Tokyo • The Bank of Japan’s (BoJ) massive asset purchase programme has taken it into uncharted territory, with its ballooning holdings now larger than the country’s annual economic output.
Its hoard reached a staggering ¥553.6 trillion (RM22.14 trillion), figures released yesterday show, compared to nominal GDP of ¥552.8 trillion at the end of June. Data due today is expected to show the economy contracted in the quarter through September, widening the gap.
To put the milestone into perspective: The US Federal Reserve’s assets are about 20% of the US’ GDP, while the European Central Bank’s holdings are equal to around 40% of the eurozone economy. And while the BoJ has significantly reduced the amount of Japanese government bonds (JGBs) it buys, its pile of JGBs is still expanding.
With inflation at half the 2% level targeted by both the BoJ and the government of Prime Minister Shinzo Abe, asset purchases are set to continue for the foreseeable future, even if the pace of growth slows. A sales-tax hike planned for October next year, followed by an easing in demand as the building boom for the 2020 Tokyo Olympics winds down, likely mean continued pressure on the central bank to keep priming the economy.
“There’s no consensus theory on how big a central bank’s holdings can get before it starts getting dangerous,” said Nobuyasu Atago, chief economist at Okasan Securities Co and a former BoJ official. “There’s a vague sense of unease when the holdings keep getting larger, but it’s unclear at what level things should stop.”
The central bank held ¥456 trillion in JGBs as of Nov 10, up from ¥125 trillion when governor Haruhiko Kuroda launched his first round of extreme easing in April 2013. It held 42.3% of outstanding of JGBs and T-bills as of the end of June.
“The BoJ has to continue its solo journey of enlarging the balance sheet to keep interest rates low,” said Masamichi Adachi, an economist at JPMorgan Chase & Co and a former BoJ official. Compared to the US and Europe, Japan has a lot more work to spur inflation, and monetary policy alone isn’t enough, according to Adachi.
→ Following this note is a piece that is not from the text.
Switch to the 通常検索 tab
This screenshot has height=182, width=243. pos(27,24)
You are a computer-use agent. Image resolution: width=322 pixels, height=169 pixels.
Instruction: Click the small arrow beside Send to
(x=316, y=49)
The sheer amount of bonds it has already accumulated means that it must keep buying more just to cover those that mature. The amount of bonds maturing is now running at an annualised pace of close to ¥50 trillion, according to Bloomberg Economics’ Yuki Masujima.
“We don’t anticipate any disasters, but as the BoJ takes monetary policy deeper into uncharted territory, it’s likely to face more challenges,” said Masujima.
The BoJ has wrought havoc in the bond market, where both the volume and volatility of trading have dropped sharply. The market’s price and risk discovery functions have been severely impaired, and ultra-low interest rates are crushing the profit margins commercial banks make by lending money. While the July shifts in policy has revived some movement in the bond market, structural issues remain.
Further down the road, there’s the huge issue of what happens when the BoJ starts clearly heading toward the exit. One former official has argued that the central bank is headed toward a “semi-permanent” state of balance sheet losses once it moves toward an exit from its crisis-era policies.
The BoJ had ¥3.6 trillion set aside as of the end of March to provide for “possible losses on bond transactions”, according to the budget and accounting division. The latest data as of September will be released later this month.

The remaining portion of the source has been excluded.